Iran dismisses reports on agreement not to release $6 billion in Iranian funds


Iran’s permanent mission to the United Nations has dismissed a report by an American daily which claims the United States and Qatar have agreed to prevent the Islamic Republic from accessing $6 billion recently unfrozen and transferred to Qatari banks.

“The news is devoid of veracity, the publication of which would tarnish the credibility of the Washington Post [daily newspaper],” the mission announced in a statement on Thursday local time.

It added that the US senators in question and the White House are all “acutely aware that they cannot renege on the agreement.”

“The money rightfully belongs to the people of Iran, earmarked for the Government of the Islamic Republic of Iran to facilitate the acquisition of all essential and non-sanctioned requisites for the Iranians,” Ali Karimi Magham, an expert at the Permanent Mission of the Islamic Republic of Iran to the United Nations, wrote on X on Thursday. 

The Washington Post, citing Deputy Treasury Secretary Wally Adeyemo as telling House Democrats on Thursday, reported that US officials and the Qatari government have agreed to stop Iran from accessing a $6 billion account in light of the surprise and large-scale attack by Hamas resistance fighters on the Israeli regime.

Sources familiar with his remarks noted that Adeyemo said at the closed-door briefing that the money “isn’t going anywhere anytime soon.”

Back in August, Iran and the US agreed to free prisoners as part of a deal that also included the release of billions of Iranian assets illegally frozen in South Korea since 2018 under the pretext of US sanctions.

The money was successfully transferred last month to accounts held by six Iranian banks in Qatar’s Ahlibank and Dukhan Bank.

A US official said Wednesday that intelligence agencies still have no evidence to show Iran directed the Hamas attack.

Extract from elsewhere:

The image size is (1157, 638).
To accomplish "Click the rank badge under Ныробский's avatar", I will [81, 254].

Republican Senator Marsha Blackburn of Tennessee began the call for the Biden administration to refreeze the $6 billion in assets two days ago.

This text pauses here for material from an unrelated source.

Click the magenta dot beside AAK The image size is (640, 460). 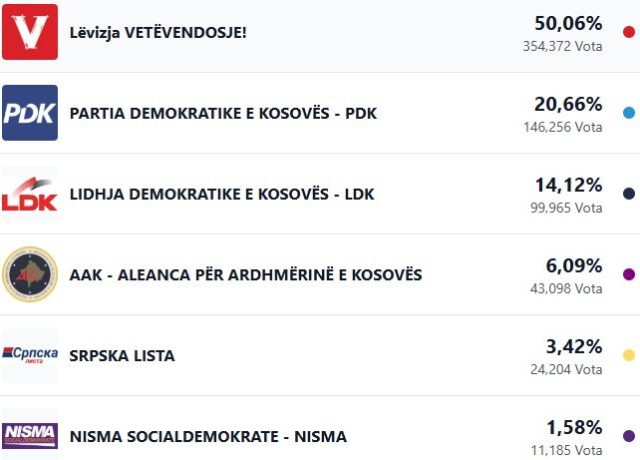click(628, 274)
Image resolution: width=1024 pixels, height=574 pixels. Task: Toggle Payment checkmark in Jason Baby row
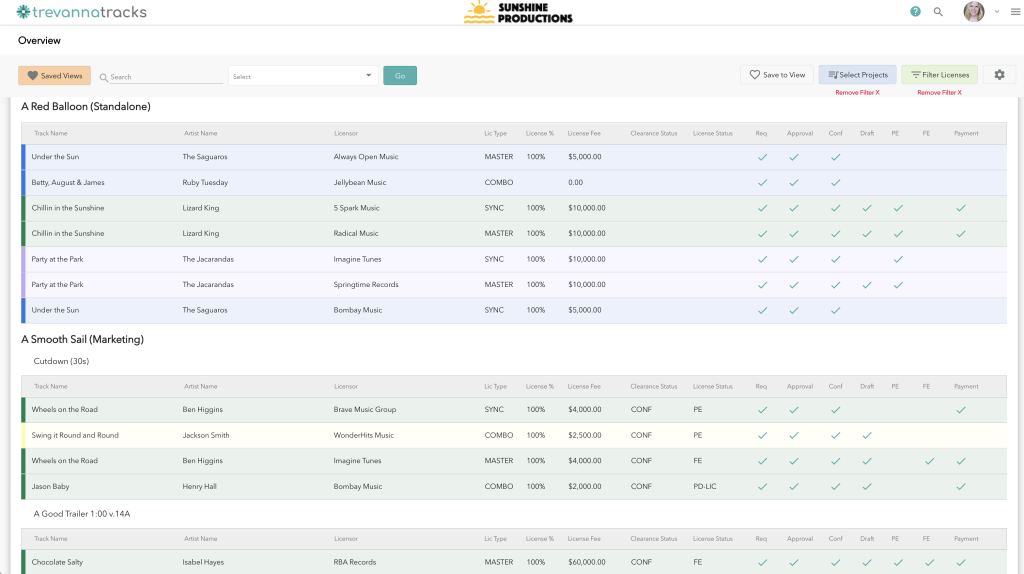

Earlier in the week, Treasury Secretary Janet Yellen said she wasn’t ruling out refreezing the funds if it was determined that Iran had a role in the attacks. 

On Thursday, Nour News, which is affiliated with Iran’s Supreme National Security Council, dismissed the reports on the refreezing of assets. 

“There has been no change in the issue of Iran’s access to its foreign exchange resources in Qatari banks and the agreement [reached in this regard] remains in force,” it said.